Clara let out a relaxed exhale of breath, her blue eyes reflecting on the past events that led her to me.

"I went to his house in Somerville, and it was broken into. The front door was smashed in, statues toppled down, and furniture turned over; everything was a mess. I went to his study, and the place was trashed. I scoured and found blood near the fireplace and a tooth. I ran from the sight and came to you, Detective Lancy."

This case troubled me. Trying to think of what kind of person or persons would have it out for Richard Gallmore? Maybe he ran in bad with the mob? After finishing writing up the information, I closed my notepad.

"Well, Miss Gallmore." I say, "Call me Clara." She insists.

"Well, Clara, I will be going to your father's residence immediately and see what I can find there. Would you like to come along with me?" I ask, adjusting my leg brace attached to my right knee and calf before going to my coat hanger.

Took a bullet to the knee; I hate what I've become. Now I walk stiffly with a slight tilt to my right side.

I put on my grey trench coat, taking off my matching fedora from a hook and a thick wool green scarf that I received last Christmas from Frank, the new kid, said his mother knitted it. He passed a bunch of scarves out to the PD during the Christmas party. Could have given me a grey one, but it does its job and keeps my neck warm on cold days.

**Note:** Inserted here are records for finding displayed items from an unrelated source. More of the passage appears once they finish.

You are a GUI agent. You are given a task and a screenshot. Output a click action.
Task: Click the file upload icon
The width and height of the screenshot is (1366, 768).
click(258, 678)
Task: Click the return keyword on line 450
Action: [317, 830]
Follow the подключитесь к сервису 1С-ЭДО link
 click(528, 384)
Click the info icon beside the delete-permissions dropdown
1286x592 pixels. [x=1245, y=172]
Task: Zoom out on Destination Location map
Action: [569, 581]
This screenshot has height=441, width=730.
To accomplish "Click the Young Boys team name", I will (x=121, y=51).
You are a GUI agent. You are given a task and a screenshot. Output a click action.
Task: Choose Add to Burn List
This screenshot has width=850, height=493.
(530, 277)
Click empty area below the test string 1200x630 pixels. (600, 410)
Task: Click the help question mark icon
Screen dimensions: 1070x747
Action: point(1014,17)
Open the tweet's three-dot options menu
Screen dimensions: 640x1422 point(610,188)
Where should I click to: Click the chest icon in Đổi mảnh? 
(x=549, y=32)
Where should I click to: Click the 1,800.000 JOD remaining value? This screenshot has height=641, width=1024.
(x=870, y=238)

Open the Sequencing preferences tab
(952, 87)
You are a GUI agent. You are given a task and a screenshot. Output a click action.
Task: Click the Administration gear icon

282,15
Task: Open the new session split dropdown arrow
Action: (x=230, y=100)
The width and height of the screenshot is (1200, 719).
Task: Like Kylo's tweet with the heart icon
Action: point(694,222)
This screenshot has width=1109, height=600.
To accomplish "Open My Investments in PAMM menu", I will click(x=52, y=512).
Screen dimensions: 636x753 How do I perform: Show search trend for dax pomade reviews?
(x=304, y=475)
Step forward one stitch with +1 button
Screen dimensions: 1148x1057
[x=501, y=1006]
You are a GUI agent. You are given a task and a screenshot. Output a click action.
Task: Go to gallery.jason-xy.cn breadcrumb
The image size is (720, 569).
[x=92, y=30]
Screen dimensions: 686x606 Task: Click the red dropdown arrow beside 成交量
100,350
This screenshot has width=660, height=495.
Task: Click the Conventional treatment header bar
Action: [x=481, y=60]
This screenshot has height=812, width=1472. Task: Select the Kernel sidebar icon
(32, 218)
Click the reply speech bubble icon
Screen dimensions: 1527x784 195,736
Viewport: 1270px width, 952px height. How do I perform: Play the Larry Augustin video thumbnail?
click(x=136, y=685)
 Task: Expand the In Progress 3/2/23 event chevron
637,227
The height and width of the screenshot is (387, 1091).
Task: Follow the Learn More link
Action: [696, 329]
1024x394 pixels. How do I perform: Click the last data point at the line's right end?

"No, I just can't stand seeing blood. I get squeamish and sick at such sights. I will go to a friend's house, Emma Lewis, down south in Quincy, detective."

Clara produced a small piece of paper with a number to Emma Lewis' phone and her address written down in black ink, "Please, contact me once you have information about my father. I'll be there." And with that, Clara finished her smoke and then walked right out of my office, going down the hallway of the PD building. Her heels lightly clicked on the flooring, accompanied by the tacking of a few typewriters.